**Qué se pide**
Entrega como lista numerada, sin líneas en blanco, las líneas que van desde la que contiene "服务热线 (413, 2145)" hasta la última, ambos extremos incluidos.

---------- Material proporcionado

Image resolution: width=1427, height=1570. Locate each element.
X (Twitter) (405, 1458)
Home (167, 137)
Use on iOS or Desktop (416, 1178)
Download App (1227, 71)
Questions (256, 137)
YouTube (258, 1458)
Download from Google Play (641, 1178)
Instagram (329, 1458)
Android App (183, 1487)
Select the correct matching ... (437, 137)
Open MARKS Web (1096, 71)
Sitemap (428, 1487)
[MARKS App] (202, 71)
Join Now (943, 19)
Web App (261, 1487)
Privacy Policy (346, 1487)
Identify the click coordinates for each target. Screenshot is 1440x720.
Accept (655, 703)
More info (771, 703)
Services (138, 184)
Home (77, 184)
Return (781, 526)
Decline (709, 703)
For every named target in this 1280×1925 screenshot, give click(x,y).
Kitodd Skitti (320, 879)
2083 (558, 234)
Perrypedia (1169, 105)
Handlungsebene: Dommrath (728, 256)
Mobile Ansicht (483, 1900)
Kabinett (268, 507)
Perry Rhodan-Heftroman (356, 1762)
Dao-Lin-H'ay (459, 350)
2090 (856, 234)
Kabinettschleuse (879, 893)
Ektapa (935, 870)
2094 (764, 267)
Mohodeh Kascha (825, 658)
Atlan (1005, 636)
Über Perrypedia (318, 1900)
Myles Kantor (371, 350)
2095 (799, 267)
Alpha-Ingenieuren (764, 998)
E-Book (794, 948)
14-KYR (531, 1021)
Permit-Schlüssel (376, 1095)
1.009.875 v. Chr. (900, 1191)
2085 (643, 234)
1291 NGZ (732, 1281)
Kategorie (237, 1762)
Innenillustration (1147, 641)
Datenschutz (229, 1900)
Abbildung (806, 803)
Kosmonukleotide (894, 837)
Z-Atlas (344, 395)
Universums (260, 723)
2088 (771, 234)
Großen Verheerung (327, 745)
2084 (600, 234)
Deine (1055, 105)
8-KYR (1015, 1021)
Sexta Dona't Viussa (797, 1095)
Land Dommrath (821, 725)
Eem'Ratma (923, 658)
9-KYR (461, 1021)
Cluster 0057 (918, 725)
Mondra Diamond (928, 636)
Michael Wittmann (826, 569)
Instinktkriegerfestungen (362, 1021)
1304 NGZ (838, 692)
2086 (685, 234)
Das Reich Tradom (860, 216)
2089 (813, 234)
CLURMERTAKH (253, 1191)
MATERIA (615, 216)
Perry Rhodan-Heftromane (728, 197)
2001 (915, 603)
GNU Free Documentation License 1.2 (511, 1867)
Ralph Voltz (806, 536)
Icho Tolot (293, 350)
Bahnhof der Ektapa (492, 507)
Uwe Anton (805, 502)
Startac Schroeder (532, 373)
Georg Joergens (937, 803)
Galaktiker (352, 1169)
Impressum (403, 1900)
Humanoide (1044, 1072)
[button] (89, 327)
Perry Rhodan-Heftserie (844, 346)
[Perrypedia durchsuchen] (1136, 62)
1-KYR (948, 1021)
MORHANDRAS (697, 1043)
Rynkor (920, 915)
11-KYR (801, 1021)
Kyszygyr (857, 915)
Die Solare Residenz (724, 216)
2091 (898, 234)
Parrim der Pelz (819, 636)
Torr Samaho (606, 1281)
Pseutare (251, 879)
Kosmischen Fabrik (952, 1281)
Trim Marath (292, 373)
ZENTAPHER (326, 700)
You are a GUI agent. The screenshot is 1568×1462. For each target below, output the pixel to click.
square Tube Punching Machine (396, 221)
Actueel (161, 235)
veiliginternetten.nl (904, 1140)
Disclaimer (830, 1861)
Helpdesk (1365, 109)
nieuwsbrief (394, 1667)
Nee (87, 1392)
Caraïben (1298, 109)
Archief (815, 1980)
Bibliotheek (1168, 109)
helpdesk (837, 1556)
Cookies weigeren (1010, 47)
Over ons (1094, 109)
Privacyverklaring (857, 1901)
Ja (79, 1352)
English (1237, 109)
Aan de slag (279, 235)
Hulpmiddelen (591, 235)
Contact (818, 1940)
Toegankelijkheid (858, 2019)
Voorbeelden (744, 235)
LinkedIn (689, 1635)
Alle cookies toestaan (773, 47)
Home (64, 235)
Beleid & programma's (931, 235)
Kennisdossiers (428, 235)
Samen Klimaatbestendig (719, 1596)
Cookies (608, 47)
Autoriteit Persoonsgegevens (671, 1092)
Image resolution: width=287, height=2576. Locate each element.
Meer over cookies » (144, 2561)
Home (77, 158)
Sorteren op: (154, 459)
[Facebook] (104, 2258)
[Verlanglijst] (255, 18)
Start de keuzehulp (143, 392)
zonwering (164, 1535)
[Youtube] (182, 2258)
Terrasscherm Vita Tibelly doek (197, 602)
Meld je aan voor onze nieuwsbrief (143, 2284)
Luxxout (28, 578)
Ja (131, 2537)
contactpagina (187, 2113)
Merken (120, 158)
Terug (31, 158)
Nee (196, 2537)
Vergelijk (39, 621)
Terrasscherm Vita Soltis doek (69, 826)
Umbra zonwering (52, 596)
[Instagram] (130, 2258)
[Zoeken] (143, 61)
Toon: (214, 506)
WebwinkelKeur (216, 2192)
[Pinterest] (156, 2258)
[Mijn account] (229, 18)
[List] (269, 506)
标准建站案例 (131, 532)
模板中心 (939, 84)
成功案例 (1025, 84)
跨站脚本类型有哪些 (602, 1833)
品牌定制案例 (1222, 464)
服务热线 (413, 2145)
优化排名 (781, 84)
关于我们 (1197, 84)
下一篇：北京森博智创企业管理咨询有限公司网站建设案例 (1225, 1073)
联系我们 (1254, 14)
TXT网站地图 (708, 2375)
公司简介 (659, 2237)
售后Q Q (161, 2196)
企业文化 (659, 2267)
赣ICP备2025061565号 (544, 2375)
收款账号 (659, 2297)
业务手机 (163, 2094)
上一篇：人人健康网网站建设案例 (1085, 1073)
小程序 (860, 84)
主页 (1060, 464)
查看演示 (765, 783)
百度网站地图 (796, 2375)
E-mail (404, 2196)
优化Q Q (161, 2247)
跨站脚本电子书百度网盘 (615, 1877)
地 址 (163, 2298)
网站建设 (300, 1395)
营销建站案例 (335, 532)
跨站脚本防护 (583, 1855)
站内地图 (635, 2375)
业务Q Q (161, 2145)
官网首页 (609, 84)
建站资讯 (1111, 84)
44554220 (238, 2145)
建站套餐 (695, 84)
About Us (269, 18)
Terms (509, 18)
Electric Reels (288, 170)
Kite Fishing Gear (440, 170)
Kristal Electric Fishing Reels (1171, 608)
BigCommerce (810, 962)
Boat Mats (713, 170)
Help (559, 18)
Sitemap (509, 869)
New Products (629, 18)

--------------------

**Resultado esperado**
1. 服务热线 (413, 2145)
2. 优化排名 (781, 84)
3. 关于我们 (1197, 84)
4. 下一篇：北京森博智创企业管理咨询有限公司网站建设案例 (1225, 1073)
5. 联系我们 (1254, 14)
6. TXT网站地图 (708, 2375)
7. 公司简介 (659, 2237)
8. 售后Q Q (161, 2196)
9. 企业文化 (659, 2267)
10. 赣ICP备2025061565号 (544, 2375)
11. 收款账号 (659, 2297)
12. 业务手机 (163, 2094)
13. 上一篇：人人健康网网站建设案例 (1085, 1073)
14. 小程序 (860, 84)
15. 主页 (1060, 464)
16. 查看演示 (765, 783)
17. 百度网站地图 (796, 2375)
18. E-mail (404, 2196)
19. 优化Q Q (161, 2247)
20. 跨站脚本电子书百度网盘 (615, 1877)
21. 地 址 (163, 2298)
22. 网站建设 (300, 1395)
23. 营销建站案例 (335, 532)
24. 跨站脚本防护 (583, 1855)
25. 站内地图 (635, 2375)
26. 业务Q Q (161, 2145)
27. 官网首页 (609, 84)
28. 建站资讯 (1111, 84)
29. 44554220 (238, 2145)
30. 建站套餐 (695, 84)
31. About Us (269, 18)
32. Terms (509, 18)
33. Electric Reels (288, 170)
34. Kite Fishing Gear (440, 170)
35. Kristal Electric Fishing Reels (1171, 608)
36. BigCommerce (810, 962)
37. Boat Mats (713, 170)
38. Help (559, 18)
39. Sitemap (509, 869)
40. New Products (629, 18)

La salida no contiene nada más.